Well, the logic is defined so, that the set defines the content and order of
application does not matter. It does not remember how the set looked over
time.
> Maybe its just that darcs keeps track of the current state of the tree,
> and not the history. Certainly not everyone cares about the history.
Yes, indeed, darcs does not track history in sense how exactly the tree
looked. Though you can tell it to record the particular state (something like
a label in other systems, but I don't remember how it's called in darcs).
> >> This also has deeper implications when it comes to revision integrity.
> >> Because C might be changed by applying D, one cannot create a
> >> cryptographic signature for C. Inherent in the model is that revisions
> >> change based on what other revisions you have applied.
> >> I believe the benefit of this, is that you have more conflict free
> >> merges. The downside is a very large lack of stability.
> >
> > You can't create cryptographic signature for C. That's not what you want
> > to create cryptographic signature for, since C is a patch, but NOT a
> > revision. A revision is {A, B, C} and {A, B, C, D} and you COULD create
> > cryptographic signature for that (except I don't think darcs makes any
> > provisions for it).
>
> Not entirely true. Because when I commit a change, it certainly seems
> like that change is something I would like to sign. Especially since
> that is what other people are merging.
>
> There is also a place for signing the complete snapshot like bzr does.

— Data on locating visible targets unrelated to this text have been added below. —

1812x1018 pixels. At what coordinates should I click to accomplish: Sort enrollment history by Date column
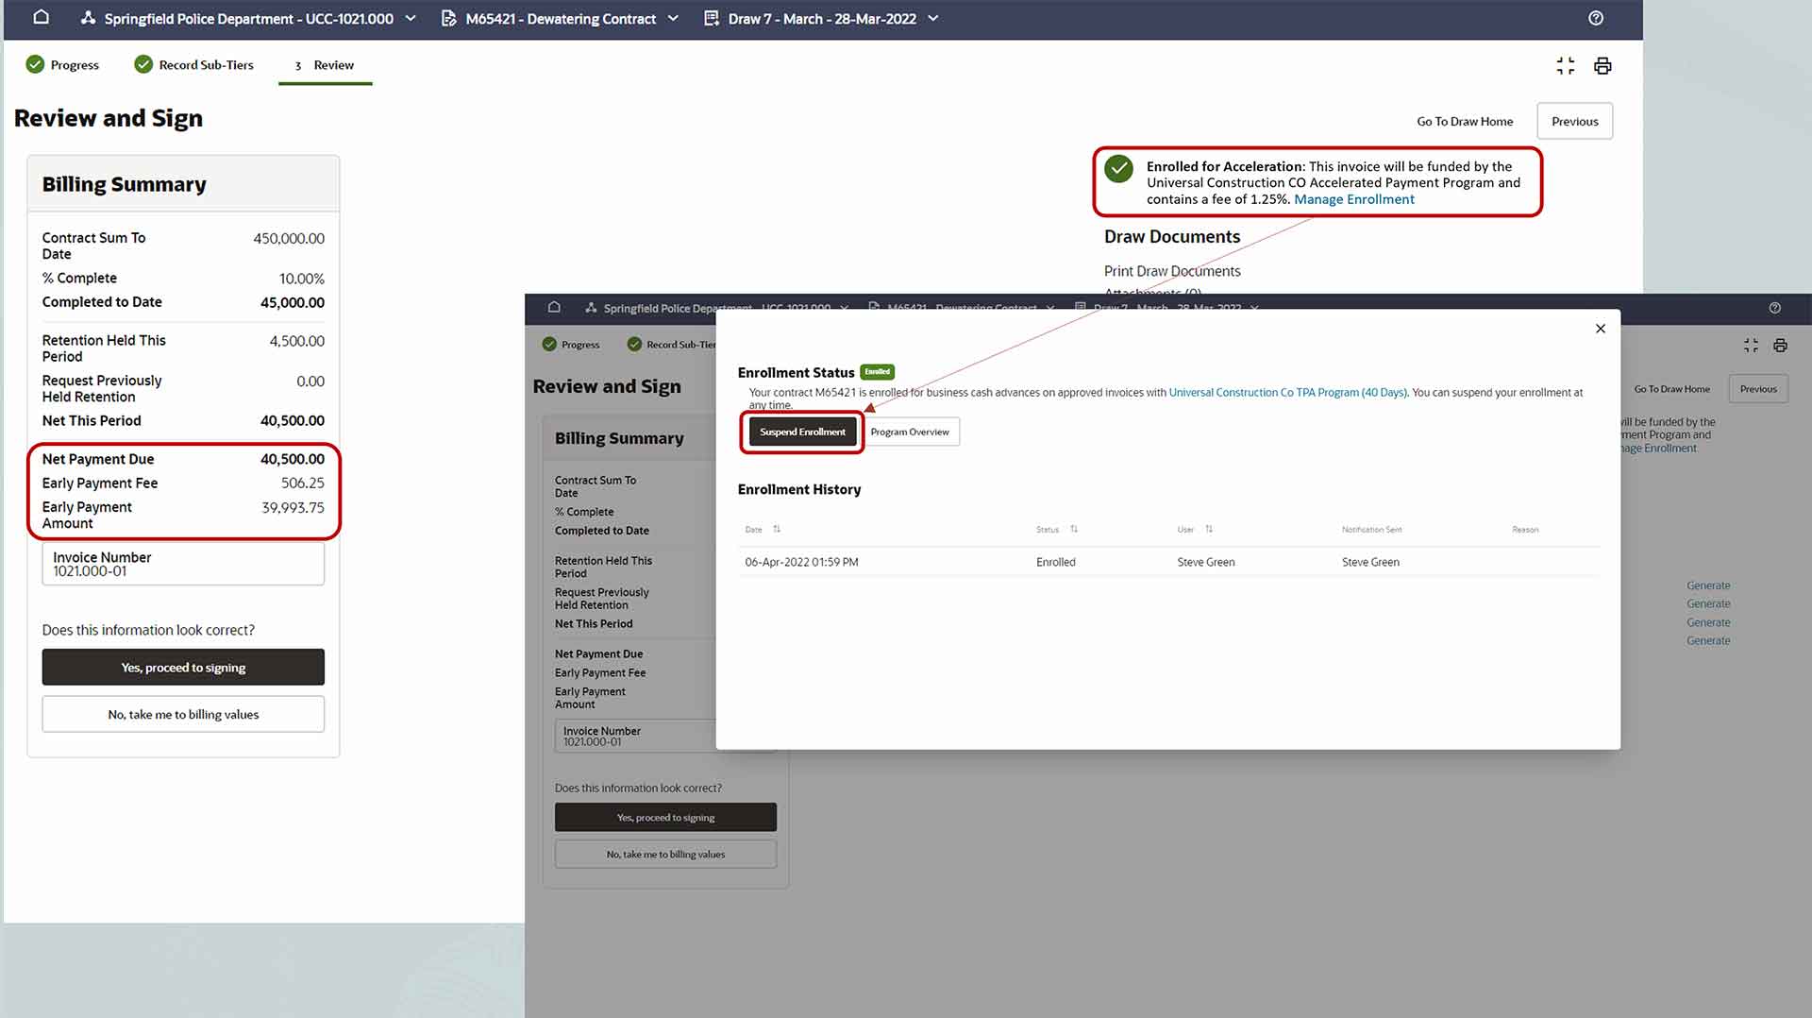(x=776, y=530)
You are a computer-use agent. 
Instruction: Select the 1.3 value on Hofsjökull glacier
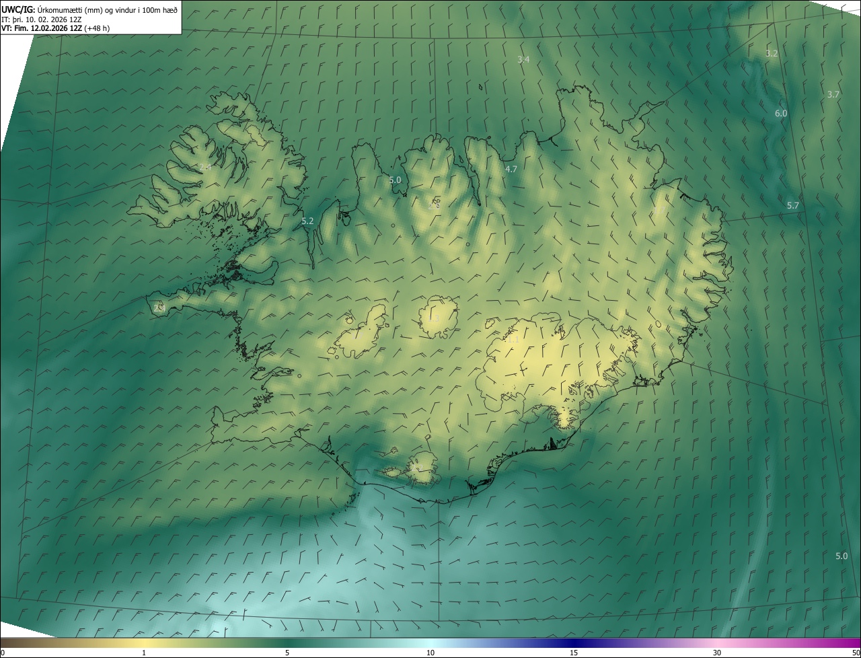pos(434,319)
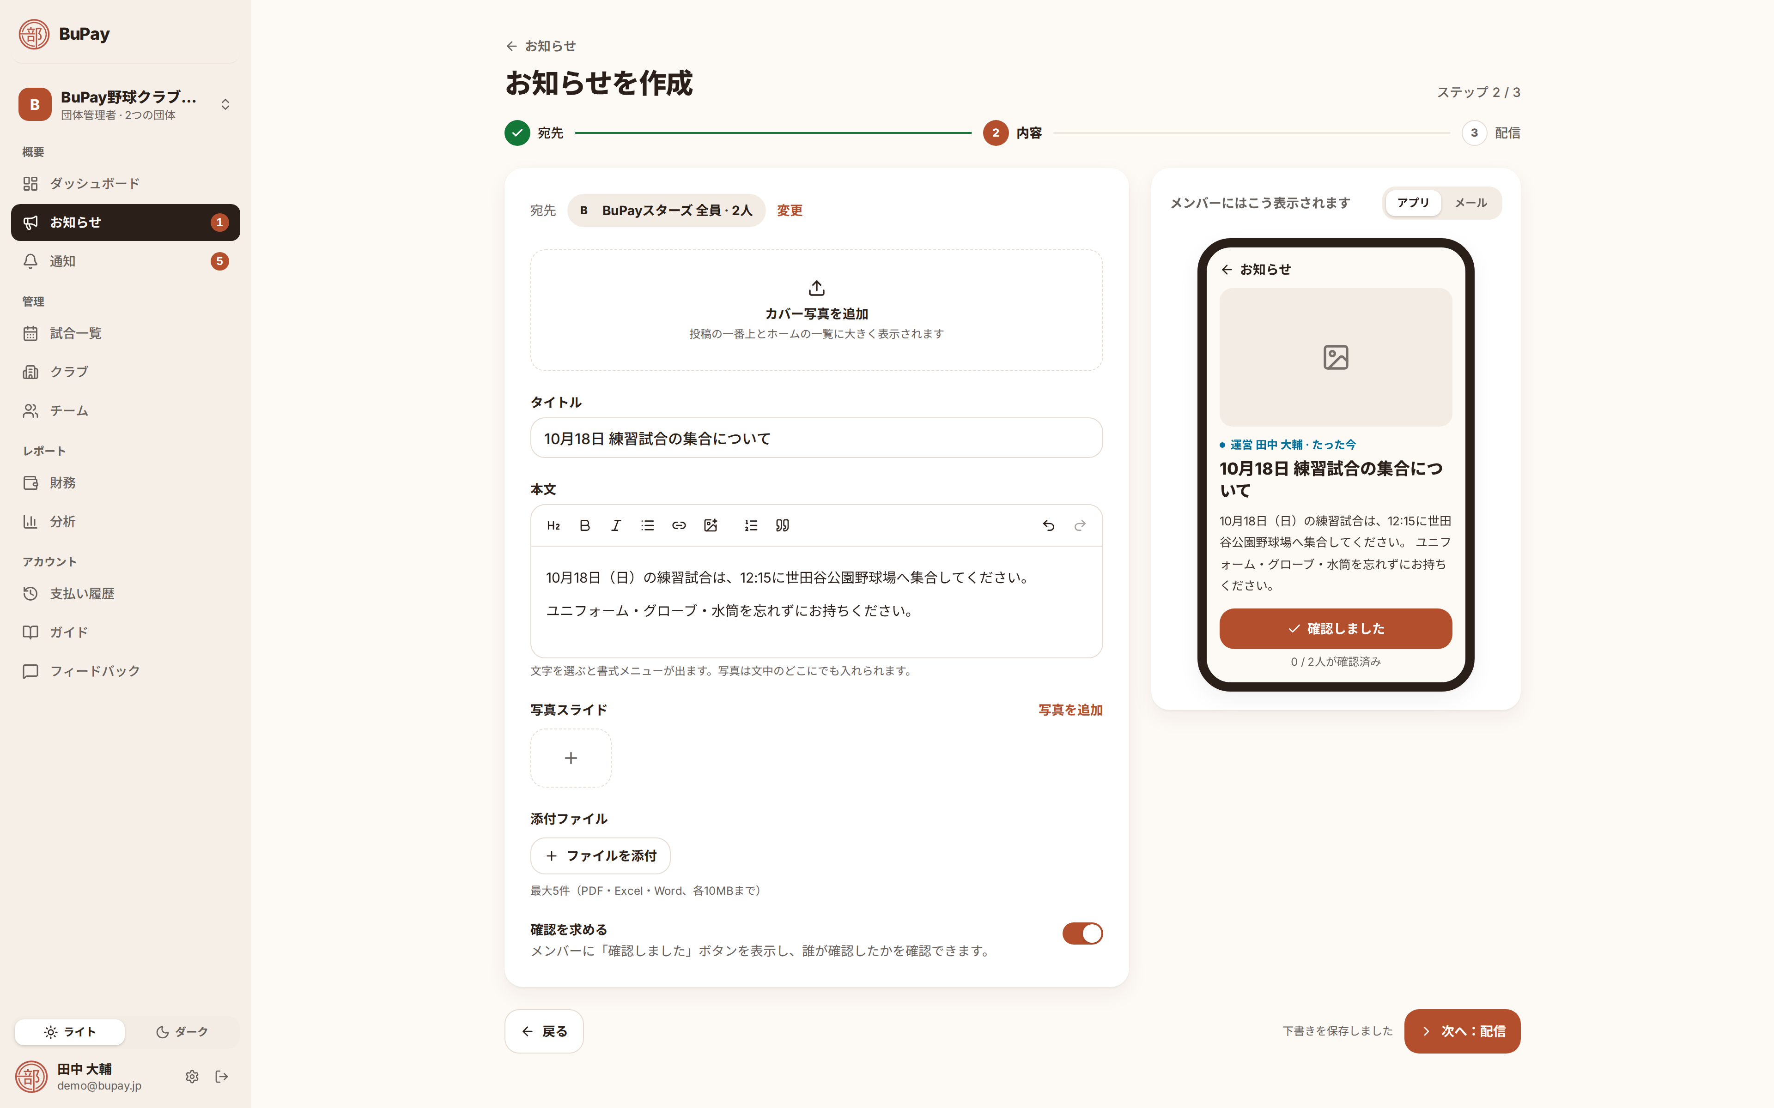
Task: Switch theme to ダーク mode
Action: coord(182,1032)
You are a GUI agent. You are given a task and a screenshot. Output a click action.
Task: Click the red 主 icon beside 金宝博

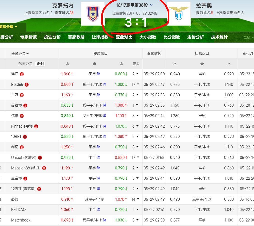(x=25, y=178)
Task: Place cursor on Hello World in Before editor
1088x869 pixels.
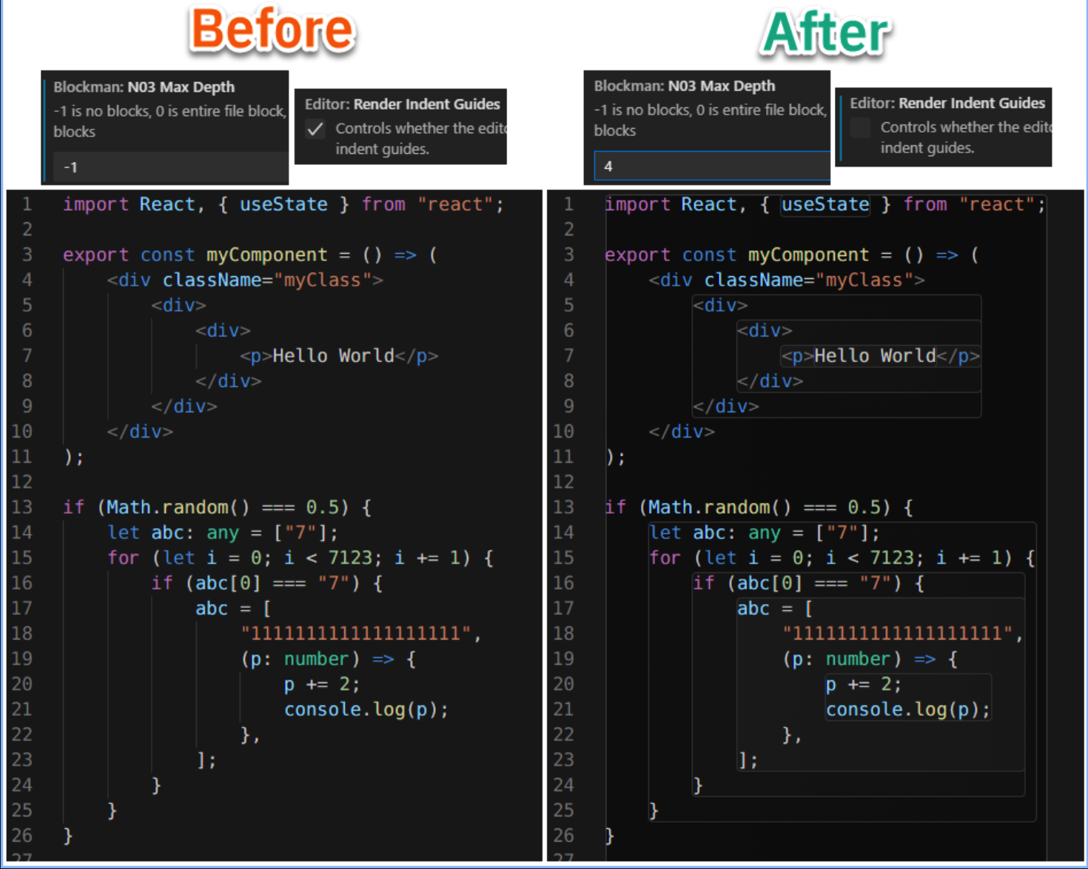Action: 333,356
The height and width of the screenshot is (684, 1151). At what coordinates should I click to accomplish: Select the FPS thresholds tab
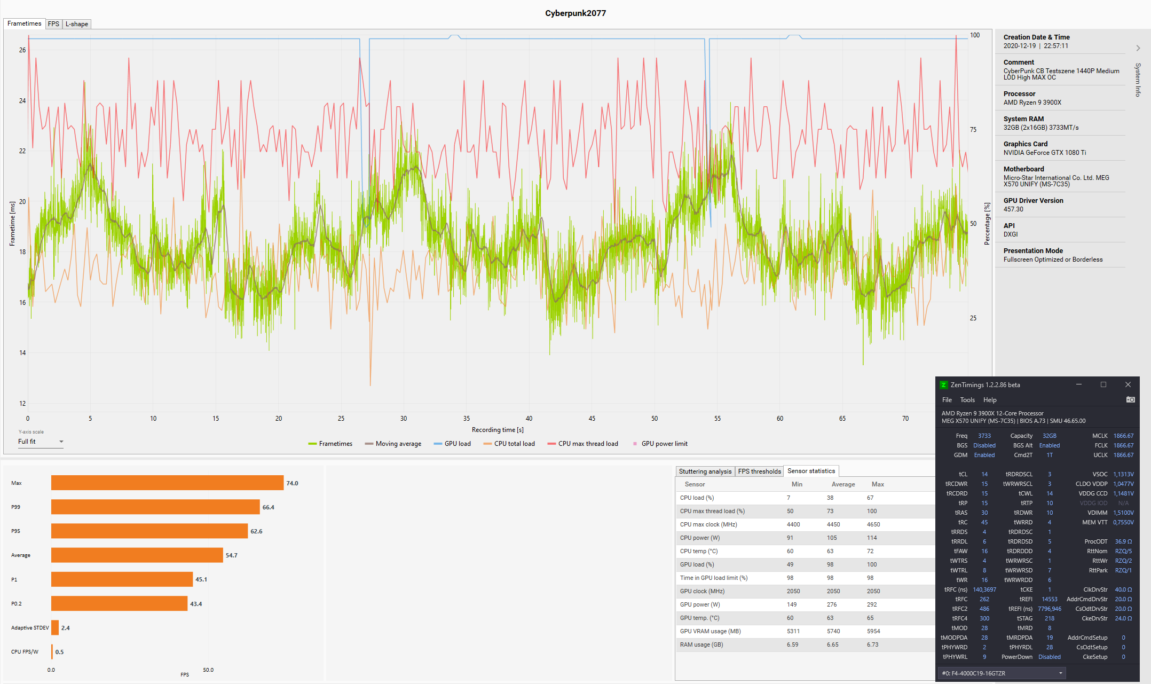(759, 471)
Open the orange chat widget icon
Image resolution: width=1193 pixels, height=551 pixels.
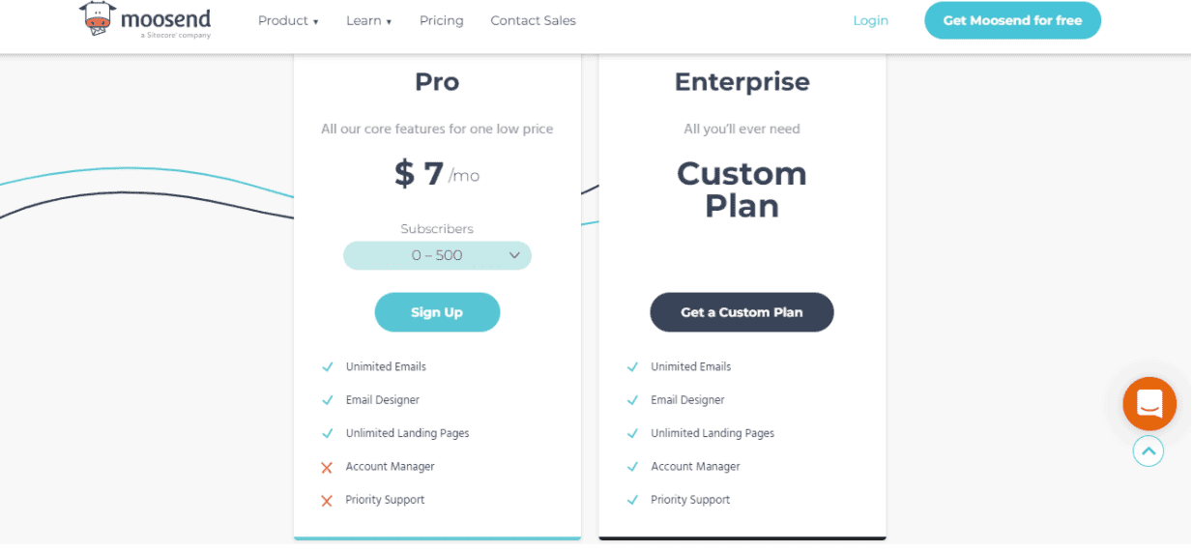pyautogui.click(x=1149, y=404)
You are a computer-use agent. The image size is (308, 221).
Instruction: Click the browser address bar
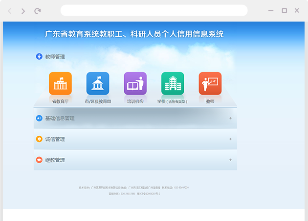tap(154, 11)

> But since bzr includes the parent pointers, you can argue that it signs
> the delta as well. (Though since we got rid of the parent sha1, we don't
> really check the integrity of the deltas).
Well, in fact darcs provides tools for sending and applying gpg-signed
patches. Which implies there is a canonical representation of the patch that
could be signed (there is -- the form that applies to the minimal set of
prerequisites only). But I had an impression, that the representation can
change and that the repo does not keep the signatures around.